[DOCUMENT TEXT Boundary: Start]

Publication information
- Publisher: Dargaud
- Publication date: 2007

Creative team
- Written by: Jean-Yves Ferri

= De Gaulle à la plage =

French comic series

De Gaulle à la plage is a 2007 comic book which was created by Jean-Yves Ferri.

==Synopsis==

The story presents General de Gaulle in a comical scenario as vacationer, somewhere on a Brittany beach, and his many satirical adventures.

==Animated series==

De Gaulle à la plage was adapted into a Arte animated television series starring Philippe Rolland. The series ran for 32 episodes.

[DOCUMENT TEXT Boundary: End]
[DATASET EXTRACT Boundary: Start]

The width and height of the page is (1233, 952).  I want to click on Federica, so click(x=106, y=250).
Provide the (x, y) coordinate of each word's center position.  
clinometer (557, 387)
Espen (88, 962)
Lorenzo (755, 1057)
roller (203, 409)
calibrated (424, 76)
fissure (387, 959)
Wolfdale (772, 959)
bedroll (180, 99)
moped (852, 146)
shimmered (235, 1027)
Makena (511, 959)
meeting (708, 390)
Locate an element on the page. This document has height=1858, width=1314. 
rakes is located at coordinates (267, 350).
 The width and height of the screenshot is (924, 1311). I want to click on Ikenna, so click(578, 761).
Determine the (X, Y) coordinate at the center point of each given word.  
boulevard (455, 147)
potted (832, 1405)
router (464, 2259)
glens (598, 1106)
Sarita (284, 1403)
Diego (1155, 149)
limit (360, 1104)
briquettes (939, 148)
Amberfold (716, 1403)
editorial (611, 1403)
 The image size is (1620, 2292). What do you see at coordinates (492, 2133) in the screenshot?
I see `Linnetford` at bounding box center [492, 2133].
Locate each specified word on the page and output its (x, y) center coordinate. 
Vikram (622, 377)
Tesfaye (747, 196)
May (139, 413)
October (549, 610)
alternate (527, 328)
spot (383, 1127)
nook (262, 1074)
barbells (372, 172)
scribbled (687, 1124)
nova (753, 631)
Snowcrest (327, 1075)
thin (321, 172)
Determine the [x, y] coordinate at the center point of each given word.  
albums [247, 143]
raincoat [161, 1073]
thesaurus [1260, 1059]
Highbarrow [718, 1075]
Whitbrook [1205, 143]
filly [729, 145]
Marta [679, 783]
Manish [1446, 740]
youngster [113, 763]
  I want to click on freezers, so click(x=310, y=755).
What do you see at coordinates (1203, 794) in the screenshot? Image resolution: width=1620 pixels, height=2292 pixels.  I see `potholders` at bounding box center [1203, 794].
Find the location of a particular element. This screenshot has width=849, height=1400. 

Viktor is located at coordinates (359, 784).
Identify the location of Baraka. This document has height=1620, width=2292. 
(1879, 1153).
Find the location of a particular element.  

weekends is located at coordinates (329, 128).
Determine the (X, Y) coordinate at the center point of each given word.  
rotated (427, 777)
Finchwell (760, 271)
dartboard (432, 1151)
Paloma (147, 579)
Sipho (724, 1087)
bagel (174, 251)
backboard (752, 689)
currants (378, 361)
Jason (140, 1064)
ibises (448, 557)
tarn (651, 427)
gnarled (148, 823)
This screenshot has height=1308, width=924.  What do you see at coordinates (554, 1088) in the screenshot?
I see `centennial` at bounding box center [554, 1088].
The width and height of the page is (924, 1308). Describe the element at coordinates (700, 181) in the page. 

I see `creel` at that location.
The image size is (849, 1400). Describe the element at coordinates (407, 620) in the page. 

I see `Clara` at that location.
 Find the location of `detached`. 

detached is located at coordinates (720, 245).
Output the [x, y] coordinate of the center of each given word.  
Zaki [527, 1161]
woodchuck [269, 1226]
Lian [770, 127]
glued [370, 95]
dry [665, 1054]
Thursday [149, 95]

[DATASET EXTRACT Boundary: End]

TASK: Print the portion of the De Gaulle à la plage text that begins at the words "Creative team" and stops after the words "by Jean-Yves Ferri.".

TASK SOLUTION:
Creative team
- Written by: Jean-Yves Ferri

= De Gaulle à la plage =

French comic series

De Gaulle à la plage is a 2007 comic book which was created by Jean-Yves Ferri.